When the Bell Doesn’t Save You: Favianca and Jurisdiction After ICSID Denunciation.

Kluwer Arbitration Blog
January 5, 2018

Please refer tot his post as: , ‘When the Bell Doesn’t Save You: Favianca and Jurisdiction After ICSID Denunciation.’, Kluwer Arbitration Blog, January 5 2018, http://arbitrationblog.kluwerarbitration.com/2018/01/05/bell-doesnt-save-favianca-jurisdiction-icsid-denunciation/

This Post analyzes the recent award in Fábrica de Vidrios Los Andes, C.A. & Owens-Illinois de Venezuela, C.A. v. Bolivarian Republic of Venezuela (“Favianca”). This is the first award to rely on Article 72 of the ICSID Convention to decline jurisdiction over a claim filed after Venezuela had noticed it would denounce the ICSID Convention but before the 6-month period set out in Article 71 of the ICSID Convention had elapsed.

It is not uncommon for treaties to establish a delay between the time a State withdraws from the treaty and the time that withdrawal becomes effective. Indeed this is the default solution established by Article 56(2) of the Vienna Convention. That Article provides that when a treaty lacks withdrawal provisions, withdrawal is still possible in some cases, but always requires at least one year’s prior notice prior to the withdrawal becoming effective.
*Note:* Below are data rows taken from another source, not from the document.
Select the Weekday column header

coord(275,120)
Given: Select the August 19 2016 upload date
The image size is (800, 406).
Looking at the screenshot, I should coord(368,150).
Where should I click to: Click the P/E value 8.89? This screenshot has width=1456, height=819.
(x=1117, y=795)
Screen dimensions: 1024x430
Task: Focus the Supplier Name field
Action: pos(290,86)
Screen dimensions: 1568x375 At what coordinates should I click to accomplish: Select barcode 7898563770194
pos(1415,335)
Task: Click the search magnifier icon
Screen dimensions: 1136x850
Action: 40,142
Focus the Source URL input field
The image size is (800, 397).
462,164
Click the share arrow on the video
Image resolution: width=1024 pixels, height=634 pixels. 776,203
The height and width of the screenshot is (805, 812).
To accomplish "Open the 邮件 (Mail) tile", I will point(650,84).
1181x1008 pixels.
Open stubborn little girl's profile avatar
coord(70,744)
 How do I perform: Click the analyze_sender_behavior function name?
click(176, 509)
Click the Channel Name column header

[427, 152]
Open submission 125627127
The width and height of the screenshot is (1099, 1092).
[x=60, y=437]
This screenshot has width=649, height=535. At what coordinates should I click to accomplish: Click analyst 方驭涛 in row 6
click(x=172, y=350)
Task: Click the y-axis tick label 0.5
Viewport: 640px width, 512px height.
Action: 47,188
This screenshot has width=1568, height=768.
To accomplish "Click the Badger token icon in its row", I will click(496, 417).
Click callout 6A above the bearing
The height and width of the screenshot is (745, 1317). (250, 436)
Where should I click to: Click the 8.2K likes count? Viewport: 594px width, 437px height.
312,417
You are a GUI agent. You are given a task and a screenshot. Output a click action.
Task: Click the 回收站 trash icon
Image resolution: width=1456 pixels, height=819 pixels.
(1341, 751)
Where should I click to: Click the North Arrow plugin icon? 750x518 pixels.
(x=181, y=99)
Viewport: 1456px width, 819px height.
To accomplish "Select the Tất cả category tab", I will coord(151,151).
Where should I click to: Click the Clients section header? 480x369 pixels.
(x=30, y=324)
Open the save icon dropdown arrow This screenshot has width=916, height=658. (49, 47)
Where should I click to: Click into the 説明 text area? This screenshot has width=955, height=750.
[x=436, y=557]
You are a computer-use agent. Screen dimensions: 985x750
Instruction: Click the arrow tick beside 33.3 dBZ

And if the treaty confers jurisdiction on an international court or tribunal, it is not uncommon for potential claimants to rush to file their claims before denunciation becomes effective. Every potential litigant is trying to get saved by the bell. The Claimants in Favianca were no exception: they filed their request for arbitration on 20 July 2012 – just five days before Venezuela’s denunciation of the ICSID Convention became effective.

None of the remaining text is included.